▸ **Assignment**
Below are the records; return exactly the lines from the one with "Viewport: 533px width, 457px" through the final line, both included, minus any pictures.

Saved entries

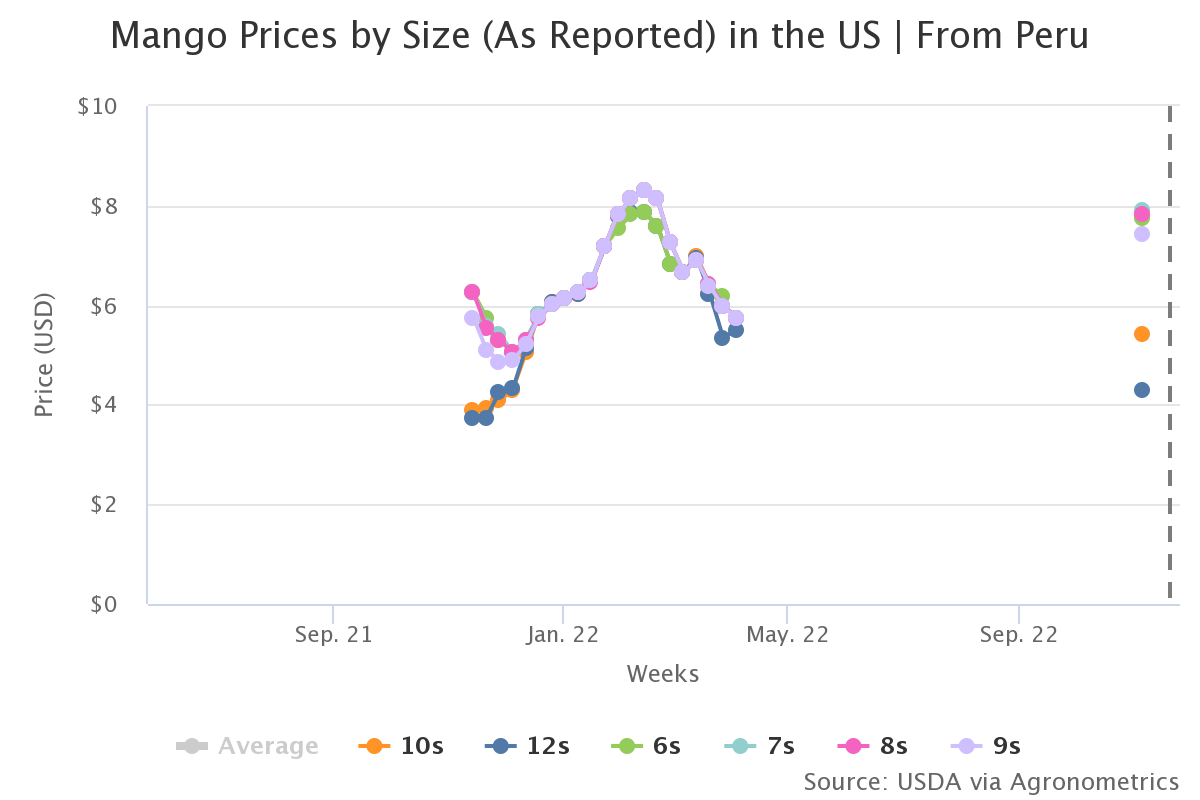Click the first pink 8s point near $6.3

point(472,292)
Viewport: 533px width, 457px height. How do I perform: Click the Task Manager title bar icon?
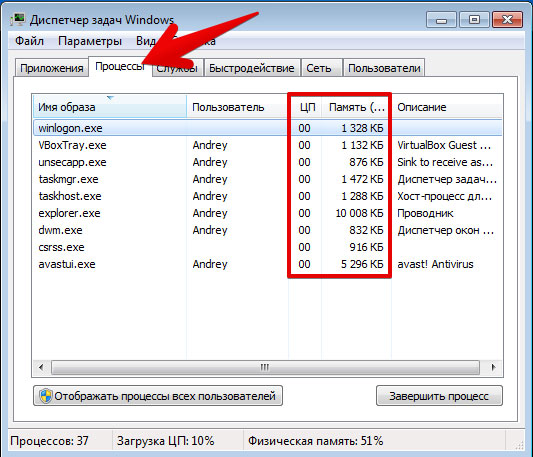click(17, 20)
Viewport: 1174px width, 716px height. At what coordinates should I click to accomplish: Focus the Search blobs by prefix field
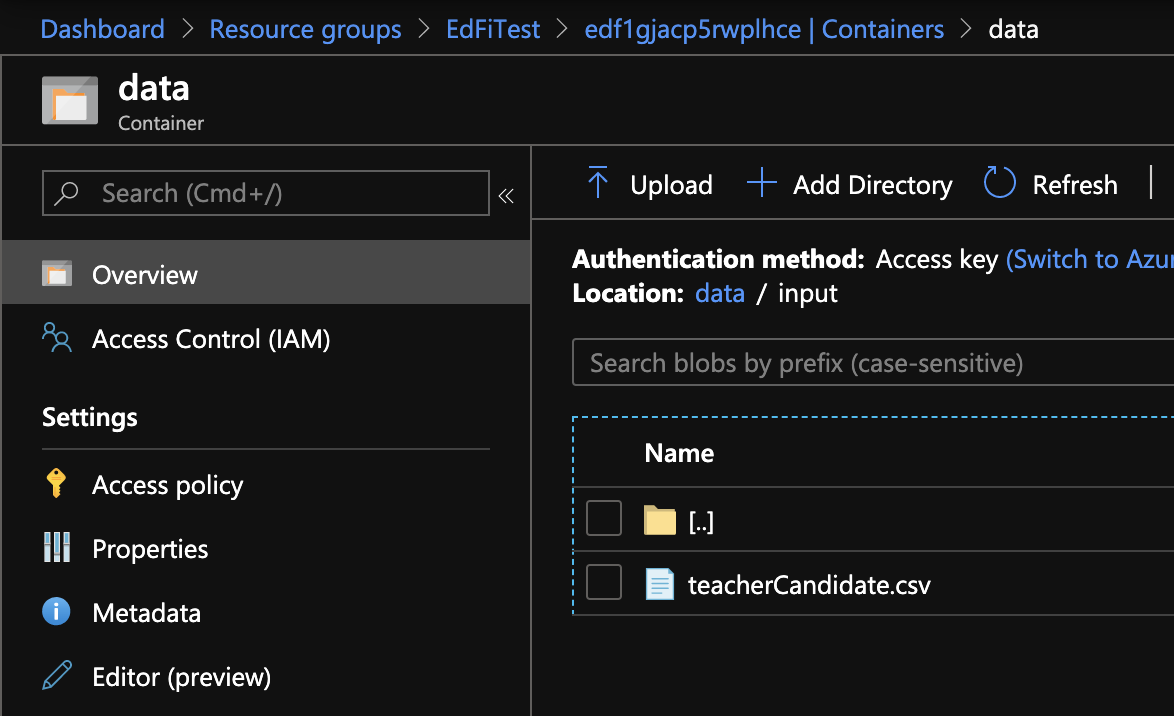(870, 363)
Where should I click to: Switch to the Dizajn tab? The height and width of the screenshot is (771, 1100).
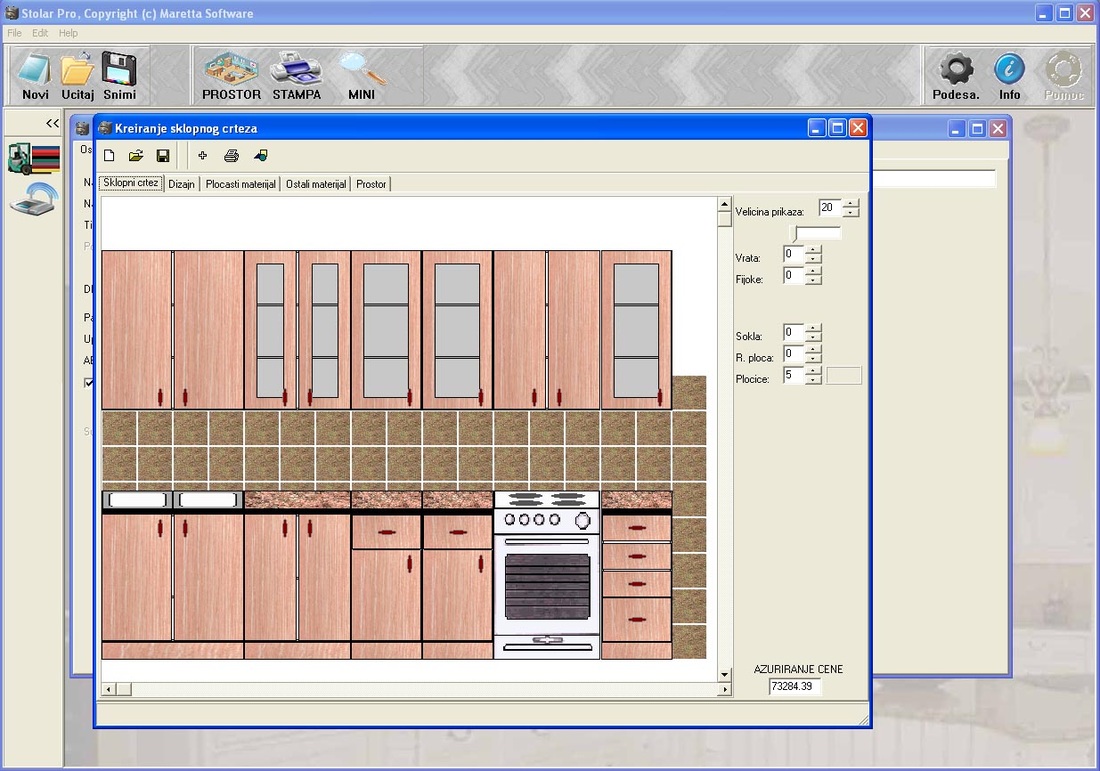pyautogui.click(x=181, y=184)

▸ **Result for this exercise**
Viewport: 533px width, 457px height. How do I perform: Click the Task Manager title bar icon?
click(17, 20)
Viewport: 1174px width, 716px height. At what coordinates should I click to accomplish: Focus the Search blobs by prefix field
(870, 363)
Where should I click to: Switch to the Dizajn tab? The height and width of the screenshot is (771, 1100).
pyautogui.click(x=181, y=184)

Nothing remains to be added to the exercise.